STANDSTILL AGREEMENT
Exhibit 99.6
Confidential
This STANDSTILL AGREEMENT (this “Agreement”) dated as of September 7, 2017, is entered into by and between U.S. Energy Corp., a Wyoming corporation (the “Company”) and APEG Energy II, L.P., a Texas limited partnership (the “Holder”).
RECITALS
WHEREAS, the Company and the Holder are concurrently entering into an Exchange Agreement (the “Exchange Agreement”) providing for the exchange of $5,086,657 of the Company’s outstanding indebtedness to the Holder for shares of the Company’s common stock, par value $0.01 per share (“Common Stock”) and for cash, on the terms and conditions set forth in the Exchange Agreement;
WHEREAS, upon the closing of the Exchange Agreement, the Holder will hold approximately 49.9% of the Company’s outstanding Common Stock;
WHEREAS, in light of the Exchange Agreement and the resulting ownership of the Company’s equity securities by the Holder, the Company and the Holder desire to enter into this Agreement;
NOW, THEREFORE, in consideration of the premises and the mutual covenants and agreements herein, and for other good and valuable consideration, the receipt and adequacy of which are hereby acknowledged, the parties hereto agree as follows:
ARTICLE I
Section 1.01. The Holder’s Covenants.
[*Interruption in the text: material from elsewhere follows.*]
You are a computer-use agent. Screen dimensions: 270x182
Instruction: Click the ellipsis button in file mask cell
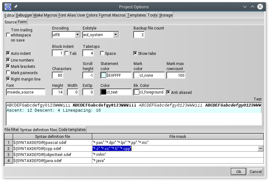(260, 148)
Unless approved in advance in writing by the board of directors of the Company, the Holder agrees that neither it nor any of its Representatives (defined below) acting on behalf of or in concert with the Holder (or any of its Representatives) will, for a period commencing on the date hereof and ending one (1) year after the date of the closing of the Exchange Agreement (the “Term”), directly or indirectly:
(a) make any statement or proposal to any of the members of the board of directors of the Company, the Company’s Representatives or the Company’s stockholders regarding, or make any public announcement, proposal or offer (including any “solicitation” of “proxies” as such terms are defined or used in Regulation 14A of the Securities Exchange Act of 1934, as amended) with respect to, or otherwise solicit, seek or offer to effect (including, for the avoidance of doubt, indirectly by means of communication with the press or media) (i) any business combination, asset acquisition, merger, tender offer, exchange offer or similar transaction involving the Company or any of its subsidiaries, (ii) any restructuring, recapitalization, liquidation or similar transaction involving the Company or any of its subsidiaries, (iii) any acquisition of any of the Company’s loans, debt securities, equity securities or assets, or rights or options to acquire interests in any of the Company’s loans, debt securities, equity securities or assets, (iv) any proposal to seek representation on the board of directors of the Company or otherwise seek to control or influence the management, board of directors or policies of the Company, or (v) any proposal, arrangement or other statement that is inconsistent with the terms of this Agreement, including this Section 1.01(a);
Confidential
(b) instigate, encourage, advise or assist any third party (including forming a “group” with any such third party) to do, or enter into any discussions or agreements with any third party with respect to, any of the actions set forth in clause (a) above;
(c) take any action which would reasonably be expected to require the Company or any of its affiliates to make a public announcement regarding any of the actions set forth in clause (a) above;
(d) acquire (or propose or agree to acquire), of record or beneficially, by purchase or otherwise, any loans, debt securities, equity securities or assets of the Company or any of its subsidiaries, or rights or options to acquire interests in any of the Company’s loans, debt securities, equity securities or assets or enter into any swaps or similar arrangements as to the Company’s equity securities; or
(e) either alone or in concert with other shareholders, call a special meeting of shareholders of the Company.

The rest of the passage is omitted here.